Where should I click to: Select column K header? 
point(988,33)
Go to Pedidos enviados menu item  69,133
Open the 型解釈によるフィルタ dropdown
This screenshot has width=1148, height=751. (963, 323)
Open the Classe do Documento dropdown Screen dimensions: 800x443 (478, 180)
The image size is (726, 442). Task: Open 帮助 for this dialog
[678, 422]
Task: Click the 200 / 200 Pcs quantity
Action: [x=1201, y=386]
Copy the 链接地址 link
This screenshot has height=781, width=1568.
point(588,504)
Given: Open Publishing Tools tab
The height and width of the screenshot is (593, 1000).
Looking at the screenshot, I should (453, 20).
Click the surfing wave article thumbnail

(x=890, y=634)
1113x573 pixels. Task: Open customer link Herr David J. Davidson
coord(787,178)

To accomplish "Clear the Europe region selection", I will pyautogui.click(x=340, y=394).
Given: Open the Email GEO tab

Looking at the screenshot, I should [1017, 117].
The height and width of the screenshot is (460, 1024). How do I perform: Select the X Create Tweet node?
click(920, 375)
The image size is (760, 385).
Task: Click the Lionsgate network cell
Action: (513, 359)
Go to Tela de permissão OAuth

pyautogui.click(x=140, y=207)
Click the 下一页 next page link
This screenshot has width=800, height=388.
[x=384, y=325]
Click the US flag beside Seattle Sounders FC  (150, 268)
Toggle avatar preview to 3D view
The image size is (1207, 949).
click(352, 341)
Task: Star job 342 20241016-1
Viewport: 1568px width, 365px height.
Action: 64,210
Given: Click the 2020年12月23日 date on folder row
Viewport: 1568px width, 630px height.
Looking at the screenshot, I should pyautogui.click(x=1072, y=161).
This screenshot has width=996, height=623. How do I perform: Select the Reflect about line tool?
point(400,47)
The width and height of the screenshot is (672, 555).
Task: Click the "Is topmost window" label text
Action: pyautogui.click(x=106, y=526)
____
WORK TO COMPLETE: From the first line to the last, please quote the material above exactly.

WRITTEN ANSWER:
Where should I click to: Select column K header? 
point(988,33)
Go to Pedidos enviados menu item  69,133
Open the 型解釈によるフィルタ dropdown
This screenshot has width=1148, height=751. (963, 323)
Open the Classe do Documento dropdown Screen dimensions: 800x443 (478, 180)
The image size is (726, 442). Task: Open 帮助 for this dialog
[678, 422]
Task: Click the 200 / 200 Pcs quantity
Action: [x=1201, y=386]
Copy the 链接地址 link
This screenshot has height=781, width=1568.
point(588,504)
Given: Open Publishing Tools tab
The height and width of the screenshot is (593, 1000).
Looking at the screenshot, I should (453, 20).
Click the surfing wave article thumbnail

(x=890, y=634)
1113x573 pixels. Task: Open customer link Herr David J. Davidson
coord(787,178)

To accomplish "Clear the Europe region selection", I will pyautogui.click(x=340, y=394).
Given: Open the Email GEO tab

Looking at the screenshot, I should [1017, 117].
The height and width of the screenshot is (460, 1024). How do I perform: Select the X Create Tweet node?
click(920, 375)
The image size is (760, 385).
Task: Click the Lionsgate network cell
Action: (513, 359)
Go to Tela de permissão OAuth

pyautogui.click(x=140, y=207)
Click the 下一页 next page link
This screenshot has width=800, height=388.
[x=384, y=325]
Click the US flag beside Seattle Sounders FC  (150, 268)
Toggle avatar preview to 3D view
The image size is (1207, 949).
click(352, 341)
Task: Star job 342 20241016-1
Viewport: 1568px width, 365px height.
Action: 64,210
Given: Click the 2020年12月23日 date on folder row
Viewport: 1568px width, 630px height.
Looking at the screenshot, I should pyautogui.click(x=1072, y=161).
This screenshot has width=996, height=623. How do I perform: Select the Reflect about line tool?
point(400,47)
The width and height of the screenshot is (672, 555).
Task: Click the "Is topmost window" label text
Action: pyautogui.click(x=106, y=526)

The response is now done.